Published: 2010-03-30

Total Pages: 304

ISBN-13: 0826104878

DOWNLOAD EBOOK

"Psychodrama and Socio-drama are new concepts of therapy to resolve mental health issues in Bangladesh. Mental health professionals in Bangladesh who had been able to absorb the technique created by integrating socio-psychodrama have been greatly benefited from this intervention in the healing process... " --Mehtab Khanam, PhD Professor of Psychology Dhaka University Bangladesh When large groups of people become victims of political upheavals, social crises, and natural disasters, it is often challenging to allocate appropriate resources to deal with the stress that ensues. Of the methods employed to address post-traumatic stress syndrome and collective trauma, sociodrama and drama therapy have had a long-standing history of success. Group therapists and counselors will find this book to be an indispensable resource when counseling patients from trauma-stricken groups. This book travels across geographic and cultural boundaries, examining group crises and collective trauma in Asia, Africa, Europe, and the U.S. The contributing authors, many of whom are pioneers in the field, offer cost-effective, small- and large-group approaches for people suffering from PTSD, socio-political oppression, and other social problems. The book extends the principles and practices of psychodrama and sociodrama to include music, painting, dance, collage, and ritual. In essence, this innovative book illustrates the proven effectiveness of sociodrama and drama therapy. Key topics: The difficulties of developing trust in victimized or opposing groups Initiating warm-ups and therapeutic strategies with both groups and individuals "Narradrama" with marginalized groups Using anti-oppression models to inform psychodrama Re-reconciling culture-based conflicts using "culture-drama"


The Healing Otherness Handbook

The Healing Otherness Handbook

Author: Stacee L. Reicherzer

Publisher: New Harbinger Publications

Published: 2021-04-01

Total Pages: 246

ISBN-13: 1684036496

DOWNLOAD EBOOK

Rewrite your story—and this time, you make the rules.
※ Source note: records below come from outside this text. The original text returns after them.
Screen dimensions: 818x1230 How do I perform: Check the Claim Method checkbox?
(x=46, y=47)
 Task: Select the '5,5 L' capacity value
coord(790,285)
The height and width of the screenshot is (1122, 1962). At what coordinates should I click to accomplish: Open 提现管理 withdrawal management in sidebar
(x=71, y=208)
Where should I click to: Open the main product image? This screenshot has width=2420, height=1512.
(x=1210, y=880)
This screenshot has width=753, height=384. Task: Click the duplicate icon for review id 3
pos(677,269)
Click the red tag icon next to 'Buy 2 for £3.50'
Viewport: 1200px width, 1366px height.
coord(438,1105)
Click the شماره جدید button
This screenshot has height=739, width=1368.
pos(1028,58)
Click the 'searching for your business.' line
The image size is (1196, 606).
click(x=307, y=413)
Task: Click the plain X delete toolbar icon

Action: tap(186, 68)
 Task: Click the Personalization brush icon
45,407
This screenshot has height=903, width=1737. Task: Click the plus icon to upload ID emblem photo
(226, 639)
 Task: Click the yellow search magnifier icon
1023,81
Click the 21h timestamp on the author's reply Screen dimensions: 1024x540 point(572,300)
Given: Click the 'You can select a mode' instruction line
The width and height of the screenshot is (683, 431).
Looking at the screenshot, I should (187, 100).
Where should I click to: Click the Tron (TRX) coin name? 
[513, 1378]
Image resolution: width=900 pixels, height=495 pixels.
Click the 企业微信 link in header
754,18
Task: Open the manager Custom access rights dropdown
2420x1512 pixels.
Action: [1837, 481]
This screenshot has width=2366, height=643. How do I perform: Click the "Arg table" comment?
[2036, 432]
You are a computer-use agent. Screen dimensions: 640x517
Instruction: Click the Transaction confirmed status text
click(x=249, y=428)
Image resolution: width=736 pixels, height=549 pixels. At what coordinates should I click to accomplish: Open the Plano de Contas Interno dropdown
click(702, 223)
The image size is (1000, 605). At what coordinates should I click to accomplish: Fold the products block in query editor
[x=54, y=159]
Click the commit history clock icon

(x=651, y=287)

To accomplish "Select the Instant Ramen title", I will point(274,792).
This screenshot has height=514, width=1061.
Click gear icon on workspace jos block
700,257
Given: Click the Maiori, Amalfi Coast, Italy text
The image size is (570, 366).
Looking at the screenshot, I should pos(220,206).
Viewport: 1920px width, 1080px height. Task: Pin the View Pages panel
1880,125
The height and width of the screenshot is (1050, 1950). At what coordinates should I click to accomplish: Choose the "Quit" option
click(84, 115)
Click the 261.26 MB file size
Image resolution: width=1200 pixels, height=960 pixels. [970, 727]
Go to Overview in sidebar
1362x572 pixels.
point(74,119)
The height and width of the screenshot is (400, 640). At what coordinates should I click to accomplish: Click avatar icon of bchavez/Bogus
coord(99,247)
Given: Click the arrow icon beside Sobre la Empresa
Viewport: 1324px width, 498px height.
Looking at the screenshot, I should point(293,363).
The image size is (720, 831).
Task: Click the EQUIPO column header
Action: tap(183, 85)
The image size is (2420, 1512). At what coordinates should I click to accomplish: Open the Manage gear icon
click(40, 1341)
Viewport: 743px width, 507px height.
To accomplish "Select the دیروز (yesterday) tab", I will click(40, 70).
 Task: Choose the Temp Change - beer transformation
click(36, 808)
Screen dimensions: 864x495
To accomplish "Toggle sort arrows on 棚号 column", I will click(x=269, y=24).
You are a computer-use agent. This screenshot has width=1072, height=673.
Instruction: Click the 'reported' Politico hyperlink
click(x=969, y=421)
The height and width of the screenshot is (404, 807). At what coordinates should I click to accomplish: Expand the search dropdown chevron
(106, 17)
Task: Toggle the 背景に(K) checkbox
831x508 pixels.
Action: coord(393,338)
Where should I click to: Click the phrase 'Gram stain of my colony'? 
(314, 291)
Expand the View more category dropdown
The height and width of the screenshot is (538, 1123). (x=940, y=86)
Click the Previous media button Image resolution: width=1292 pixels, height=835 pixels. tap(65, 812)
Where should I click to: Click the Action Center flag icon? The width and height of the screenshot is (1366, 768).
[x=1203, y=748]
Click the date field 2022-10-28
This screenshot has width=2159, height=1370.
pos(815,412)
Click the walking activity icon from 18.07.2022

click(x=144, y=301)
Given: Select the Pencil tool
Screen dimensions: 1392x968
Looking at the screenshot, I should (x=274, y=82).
Were you the victim of childhood bullying based on your identity? Do you carry those scars into adulthood in the form of anxiety, depression, post-traumatic stress disorder (PTSD), dysfunctional relationships, substance abuse, or suicidal thoughts? If so, you’re not alone. Our cultural and political climate has reopened old wounds for many people who have felt “othered” at different points in their life, starting with childhood bullying. This breakthrough book will guide you as you learn to identify your deeply rooted fears, and help you heal the invisible wounds of identity-based childhood rejection, bullying, and belittling. In The Healing Otherness Handbook, Stacee Reicherzer—a nationally known transgender psychotherapist and expert on trauma, otherness, and self-sabotage—shares her own personal story of childhood bullying, and how it inspired her to help others heal from the same wounds. Drawing from mindfulness-based cognitive behavioral therapy (CBT), Reicherzer will help you gain a better understanding of how past trauma has limited your life, and show you the keys to freeing yourself from self-defeating, destructive beliefs. If you’re ready to heal from the past, find power in your difference, and live an authentic life full of confidence—this handbook will help guide you, step by step.